Bladder cancer (BC) is a common malignancy, with an estimated 429,800 new cases and 165,100 deaths in 2012; worldwide. Urothelial carcinoma is the most common type of BC; it is stratified to non-muscular invasive bladder cancer (NMIBC) and muscular invasive bladder cancer (MIBC). Patients with MIBC have a high risk of disease progression and metastasis and usually, need aggressive treatments; such as radical cystectomy or chemotherapy; whereas NMIBC has a better prognosis and can be treated curatively by transurethral resection of bladder tumor (TUR-BT).
However, NMIBC has a high risk of recurrence and can progress to MIBC. To prevent recurrence and progression, intravesical instillation (IVI) of anthracycline or bacillus Calmette-Guérin (BCG) has administered; but about 50% still recur. As the treatment has not changed for decades, new studies leading to new treatments are to prevent recurrence and progression.
The Androgen receptor
Men tend to diagnosed about four times more often than women; which implies that BC is endocrine-related cancer. Androgen receptor (AR) signaling has suggested having an important role in BC occurrence and progression by previous studies. Thus, in this study, they assessed the correlation between NMIBC recurrence and tumor AR expression in Japanese patients; by quantifying AR mRNA expression with a real-time quantitative polymerase chain reaction (RT-qPCR).

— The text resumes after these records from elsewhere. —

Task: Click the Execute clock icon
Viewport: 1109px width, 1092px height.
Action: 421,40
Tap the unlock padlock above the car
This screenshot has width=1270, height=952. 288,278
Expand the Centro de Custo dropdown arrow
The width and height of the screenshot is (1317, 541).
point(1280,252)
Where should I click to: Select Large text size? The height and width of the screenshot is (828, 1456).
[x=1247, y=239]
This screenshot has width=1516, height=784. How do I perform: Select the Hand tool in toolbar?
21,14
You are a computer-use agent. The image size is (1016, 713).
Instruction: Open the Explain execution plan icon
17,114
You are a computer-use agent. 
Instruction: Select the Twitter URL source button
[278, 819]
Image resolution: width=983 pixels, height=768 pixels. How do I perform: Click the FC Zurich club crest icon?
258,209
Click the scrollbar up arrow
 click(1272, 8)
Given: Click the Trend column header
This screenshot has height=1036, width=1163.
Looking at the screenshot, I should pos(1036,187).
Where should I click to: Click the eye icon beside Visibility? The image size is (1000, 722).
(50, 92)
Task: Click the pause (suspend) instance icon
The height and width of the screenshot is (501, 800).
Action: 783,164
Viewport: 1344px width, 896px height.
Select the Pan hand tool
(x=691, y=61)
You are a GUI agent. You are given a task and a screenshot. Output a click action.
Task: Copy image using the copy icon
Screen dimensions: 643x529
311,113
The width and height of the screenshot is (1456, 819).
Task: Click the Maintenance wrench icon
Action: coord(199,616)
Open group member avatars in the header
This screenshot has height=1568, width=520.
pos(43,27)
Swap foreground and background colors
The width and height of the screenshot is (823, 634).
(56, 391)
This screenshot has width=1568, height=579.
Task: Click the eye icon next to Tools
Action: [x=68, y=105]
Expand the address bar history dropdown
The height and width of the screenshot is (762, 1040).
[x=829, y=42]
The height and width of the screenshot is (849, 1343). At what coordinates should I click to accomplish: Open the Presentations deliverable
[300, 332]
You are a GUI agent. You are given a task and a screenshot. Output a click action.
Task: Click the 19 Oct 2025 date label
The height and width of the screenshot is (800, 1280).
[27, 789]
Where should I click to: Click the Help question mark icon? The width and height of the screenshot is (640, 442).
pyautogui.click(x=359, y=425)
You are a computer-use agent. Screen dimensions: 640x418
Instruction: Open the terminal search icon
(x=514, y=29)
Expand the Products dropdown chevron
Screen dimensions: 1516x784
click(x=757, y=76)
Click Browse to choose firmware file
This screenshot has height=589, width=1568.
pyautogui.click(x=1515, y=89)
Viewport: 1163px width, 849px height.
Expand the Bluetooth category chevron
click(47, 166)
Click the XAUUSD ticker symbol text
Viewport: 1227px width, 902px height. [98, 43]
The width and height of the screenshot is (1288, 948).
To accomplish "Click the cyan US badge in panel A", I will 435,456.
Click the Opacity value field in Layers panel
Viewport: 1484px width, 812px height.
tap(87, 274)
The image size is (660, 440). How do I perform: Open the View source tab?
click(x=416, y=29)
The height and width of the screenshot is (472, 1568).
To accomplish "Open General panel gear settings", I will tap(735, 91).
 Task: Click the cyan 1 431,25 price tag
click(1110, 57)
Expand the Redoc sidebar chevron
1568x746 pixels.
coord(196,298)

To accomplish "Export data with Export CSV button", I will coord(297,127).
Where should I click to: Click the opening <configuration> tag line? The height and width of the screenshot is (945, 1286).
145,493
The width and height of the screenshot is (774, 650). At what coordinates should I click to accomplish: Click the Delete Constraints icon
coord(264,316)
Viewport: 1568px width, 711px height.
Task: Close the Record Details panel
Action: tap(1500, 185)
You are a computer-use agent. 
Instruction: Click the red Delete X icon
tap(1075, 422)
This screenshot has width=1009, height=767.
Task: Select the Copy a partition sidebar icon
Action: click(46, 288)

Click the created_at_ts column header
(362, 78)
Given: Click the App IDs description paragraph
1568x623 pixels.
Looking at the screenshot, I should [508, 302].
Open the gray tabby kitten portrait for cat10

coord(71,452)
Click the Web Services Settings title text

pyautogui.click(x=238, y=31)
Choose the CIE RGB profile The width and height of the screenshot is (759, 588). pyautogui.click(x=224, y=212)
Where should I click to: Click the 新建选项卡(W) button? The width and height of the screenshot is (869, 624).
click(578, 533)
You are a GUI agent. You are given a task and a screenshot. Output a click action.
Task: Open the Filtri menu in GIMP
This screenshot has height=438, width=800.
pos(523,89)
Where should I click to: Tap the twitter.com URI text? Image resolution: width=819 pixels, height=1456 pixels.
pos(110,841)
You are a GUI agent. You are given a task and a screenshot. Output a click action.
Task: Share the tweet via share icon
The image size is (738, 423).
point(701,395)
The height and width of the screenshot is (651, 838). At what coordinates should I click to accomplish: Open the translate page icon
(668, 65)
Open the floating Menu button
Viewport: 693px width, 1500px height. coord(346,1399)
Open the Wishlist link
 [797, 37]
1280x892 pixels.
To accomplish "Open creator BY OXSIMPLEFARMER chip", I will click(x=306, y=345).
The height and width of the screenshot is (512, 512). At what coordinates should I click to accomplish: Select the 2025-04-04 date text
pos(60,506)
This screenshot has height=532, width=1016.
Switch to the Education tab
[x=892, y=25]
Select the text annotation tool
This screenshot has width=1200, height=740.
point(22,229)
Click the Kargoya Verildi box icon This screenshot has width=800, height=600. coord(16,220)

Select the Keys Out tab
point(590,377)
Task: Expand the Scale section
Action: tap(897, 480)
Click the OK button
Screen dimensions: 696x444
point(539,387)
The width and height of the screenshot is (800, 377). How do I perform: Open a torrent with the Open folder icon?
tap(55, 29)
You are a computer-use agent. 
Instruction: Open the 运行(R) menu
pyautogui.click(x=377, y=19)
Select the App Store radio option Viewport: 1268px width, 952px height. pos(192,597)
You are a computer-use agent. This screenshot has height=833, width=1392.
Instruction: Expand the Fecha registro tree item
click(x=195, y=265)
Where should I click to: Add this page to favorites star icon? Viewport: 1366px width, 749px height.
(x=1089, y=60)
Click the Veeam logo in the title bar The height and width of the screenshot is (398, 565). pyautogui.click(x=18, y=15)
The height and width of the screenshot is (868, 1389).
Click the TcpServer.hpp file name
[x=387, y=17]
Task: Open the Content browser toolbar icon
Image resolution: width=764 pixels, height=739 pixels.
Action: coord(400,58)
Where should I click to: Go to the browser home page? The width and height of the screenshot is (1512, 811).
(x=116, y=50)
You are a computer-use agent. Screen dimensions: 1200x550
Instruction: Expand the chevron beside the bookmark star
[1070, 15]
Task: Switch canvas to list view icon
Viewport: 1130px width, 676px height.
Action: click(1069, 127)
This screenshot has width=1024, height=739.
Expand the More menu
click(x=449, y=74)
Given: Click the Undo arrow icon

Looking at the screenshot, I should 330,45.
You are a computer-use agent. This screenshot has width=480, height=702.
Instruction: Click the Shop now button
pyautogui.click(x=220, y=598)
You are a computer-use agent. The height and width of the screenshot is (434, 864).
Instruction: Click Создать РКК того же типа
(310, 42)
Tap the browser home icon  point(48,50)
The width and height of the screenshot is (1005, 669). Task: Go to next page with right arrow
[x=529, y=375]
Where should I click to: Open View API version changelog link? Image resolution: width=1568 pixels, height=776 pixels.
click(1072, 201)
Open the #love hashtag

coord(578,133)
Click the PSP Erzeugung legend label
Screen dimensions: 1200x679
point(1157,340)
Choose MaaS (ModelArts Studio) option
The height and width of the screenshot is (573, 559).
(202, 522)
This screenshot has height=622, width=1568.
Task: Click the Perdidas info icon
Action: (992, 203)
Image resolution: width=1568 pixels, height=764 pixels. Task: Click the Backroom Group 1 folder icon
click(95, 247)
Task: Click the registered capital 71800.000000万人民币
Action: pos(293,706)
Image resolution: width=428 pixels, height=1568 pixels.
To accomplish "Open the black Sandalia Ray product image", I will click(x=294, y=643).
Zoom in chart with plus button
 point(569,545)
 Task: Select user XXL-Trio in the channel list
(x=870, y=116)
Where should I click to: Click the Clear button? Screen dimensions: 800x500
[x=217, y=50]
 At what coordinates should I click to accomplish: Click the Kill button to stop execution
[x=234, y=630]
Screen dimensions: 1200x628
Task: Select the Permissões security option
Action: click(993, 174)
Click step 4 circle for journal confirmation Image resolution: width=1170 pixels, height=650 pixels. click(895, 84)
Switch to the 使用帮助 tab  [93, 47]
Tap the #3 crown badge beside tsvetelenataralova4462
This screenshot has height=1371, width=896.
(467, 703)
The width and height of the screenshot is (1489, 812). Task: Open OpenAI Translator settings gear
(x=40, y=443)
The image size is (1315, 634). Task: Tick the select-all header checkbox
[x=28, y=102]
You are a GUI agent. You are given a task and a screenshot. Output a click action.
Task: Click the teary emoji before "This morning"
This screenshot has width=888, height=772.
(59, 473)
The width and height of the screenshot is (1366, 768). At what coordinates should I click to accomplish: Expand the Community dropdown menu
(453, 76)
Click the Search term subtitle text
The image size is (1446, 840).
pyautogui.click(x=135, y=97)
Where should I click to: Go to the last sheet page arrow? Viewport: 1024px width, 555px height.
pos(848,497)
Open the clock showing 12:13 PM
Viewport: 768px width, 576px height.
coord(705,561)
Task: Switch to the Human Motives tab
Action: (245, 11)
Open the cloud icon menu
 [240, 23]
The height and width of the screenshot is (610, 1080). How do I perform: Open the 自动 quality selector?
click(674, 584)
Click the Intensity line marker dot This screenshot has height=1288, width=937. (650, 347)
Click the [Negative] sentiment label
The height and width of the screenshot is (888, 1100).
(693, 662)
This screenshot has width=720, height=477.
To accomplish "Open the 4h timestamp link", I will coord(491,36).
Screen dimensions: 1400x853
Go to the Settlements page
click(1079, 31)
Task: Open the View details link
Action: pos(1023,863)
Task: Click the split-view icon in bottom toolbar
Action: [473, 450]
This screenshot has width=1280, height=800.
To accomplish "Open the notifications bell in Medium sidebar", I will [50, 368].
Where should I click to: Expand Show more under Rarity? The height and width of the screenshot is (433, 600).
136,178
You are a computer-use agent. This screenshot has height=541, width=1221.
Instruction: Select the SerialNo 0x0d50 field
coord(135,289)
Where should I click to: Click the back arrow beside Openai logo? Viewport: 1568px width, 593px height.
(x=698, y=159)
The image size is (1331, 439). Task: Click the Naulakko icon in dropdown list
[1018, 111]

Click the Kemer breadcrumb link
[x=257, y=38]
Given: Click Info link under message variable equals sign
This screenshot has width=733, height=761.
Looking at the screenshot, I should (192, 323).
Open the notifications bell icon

The researcher retrospectively reviewed 53 specimens of non-metastatic NMIBC, with recurrence-free survival (RFS) as the primary endpoint. They used a real-time quantitative polymerase chain reaction to quantify AR mRNA expression. Kaplan–Meier product-limit estimators were used to assess RFS distribution, log-rank tests to analyze differences in RFS between high- and low-risk groups; multivariate analyses of AR mRNA expression and other clinicopathological factors to predict independent factors for RFS.
The high AR mRNA-expressing
The high AR mRNA-expressing group (n = 43) tended to have a longer median RFS (not reached); than did the low-AR group (n = 10; 9.04 months; P = 0.112). Multivariate analysis showed female sex (hazard ratio [HR]: 7.360, 95% CI: 1.649–32.856, P = 0.009), tumor size ≥3 cm (HR: 23.697, 95% CI: 4.383–128.117, P < 0.001) and low AR mRNA expression (HR: 0.202, 95% CI: 0.048–0.841, P = 0.028) to independent predictors of shorter RFS.
The study showed that low AR mRNA expression level is an independent risk factor for RFS in Japanese patients with NMIBC. Further studies are necessary but AR expression might be a new indicator of recurrence of NMIBC. Our study had several limitations. First, it was a retrospective study with relatively few patients and a short follow-up period. Second, CIS was not analyzed in this study.
CIS is an essential risk factor of recurrence and progression in NMIBC, but our study cohort had only two BCs with coexisting CIS. Finally, to verify the role of the AR pathway in NMIBC; not only AR mRNA expression levels but also protein expression levels should investigate in the current study. Future clinical studies would need to estimate an appropriate sample size to include enough of these patients and investigate mRNA; protein expression levels simultaneously.